1. They must, as we have proved, be, by Divine constitution, both united in the character of every true member of the church of God; and that,

2. They were, in fact, commonly united in the case of the great body of the first converts to Christianity:

It became an easy matter to consider them as being always, or generally united; at least so generally, that exceptions need not be regarded. And thus another error would be easily introduced; i.e. because our Saviour had made them both necessary to enter into his " spiritual KINGDOM," that all who professed to enter it, did actually, as well as professedly, enter it: and thus, they considered that baptism conveyed regeneration, when the real truth is, that regeneration was required before baptism, which was to be received as its "token and pledge."

We shall, before we proceed to the examination of the Fathers, make a remark or two. First, that we hope to find among those Fathers of the first ages, nothing whatever, which, when honestly taken according to the rules we have just noticed from Scripture, at all contradicts those rules. And, secondly, that when Dr. Pusey and many others try to make the later Fathers teach the inseparable connexion between baptism and regeneration, they have done great wrong to those Fathers; and have interpreted their writings in conformity with the corruptions of Popery, and not in consistence with the truth and facts of the case.

Here we must inform the reader that we except from the list, in which we often find arranged the names of what are called the apostolical Fathers, Hermas and Bar

nabas. Though we perceive nothing in the writings ascribed to Hermas, which may not be made quite conformable to the doctrines we have above laid down respecting the office of baptism, &c., we consider that this writer should either be placed some century, perhaps, later, than the apostle's time, or laid aside as a visionary not worthy of a reference.

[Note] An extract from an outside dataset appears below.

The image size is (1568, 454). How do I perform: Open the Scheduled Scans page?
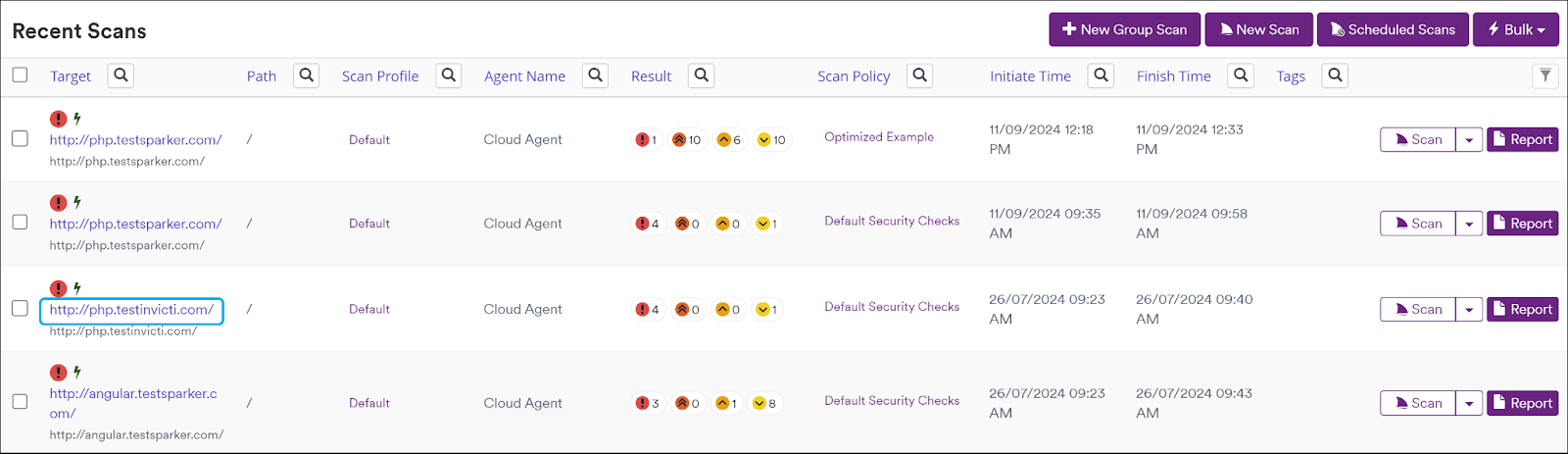(x=1392, y=29)
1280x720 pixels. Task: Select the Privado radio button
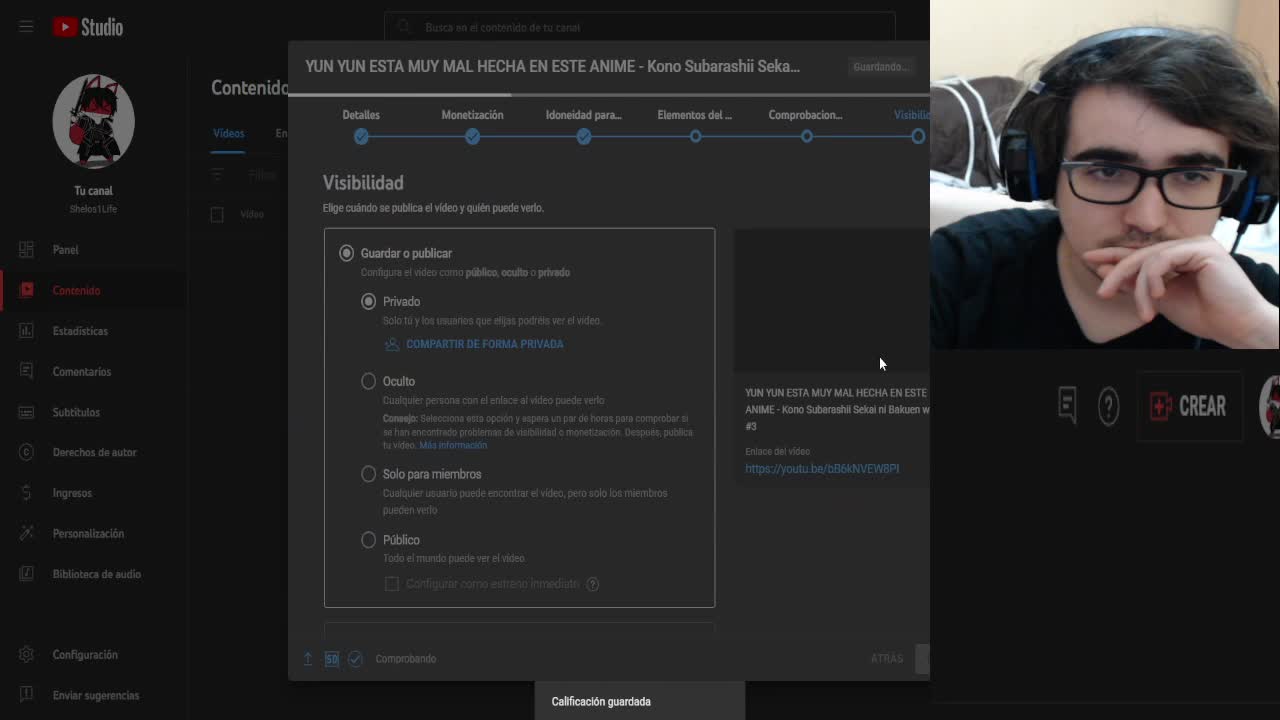pos(369,301)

To the epistle attributed to Barnabas we have more grave objections still. The scriptural Barnabas (Acts iv. 36; xii. 35; xiii. 24, &c.) was an apostle, accredited by the whole church, and especially by the Spirit of God. For, "C as they ministered to the Lord and fasted, the Holy Ghost said, Separate me Barnabas and Saul for the work whereunto I have called them. So they, being sent forth by the Holy Ghost, departed." We have no desire here to be controversial or contentious. But we cannot allow ourselves to believe that an apostle, thus distinguished and thus endowed, the brother, fellow-labourer, and friend of the Apostle Paul, could ever be suffered either to teach or write anything unworthy of his high character and office, which we, after many wise and learned writers, consider the epistle of the pretended Barnabas to be. It is quite in character with after-ages both to forge names and doctrines; and this epistle, or else the name annexed to it, we consider of that order. We shall first notice


CLEMENT was the person mentioned by St. Paul, (Phil. iv. 3.) as one of his "fellow-labourers, whose names are in the book of life." The only epistle which we admit as worthy of this holy man, is the first he wrote to the Corinthians. This epistle was long read in the churches, and was highly deserving of that distinction. Its date is very uncertain, but may probably be placed, somewhere in the last quarter of the first century of the Christian era. Though we have no recollection that this epistle (which is, perhaps, the only genuine writing of the first century, except those of the apostles themselves, which has descended to our times,) has been adduced to prove Dr. Pusey's assertion, respecting all the Church of God for fifteen centuries, we cannot let it pass without regard. If this epistle do not, it is probable, that no author for more than a century to come, will aid Dr. Pusey in his proof.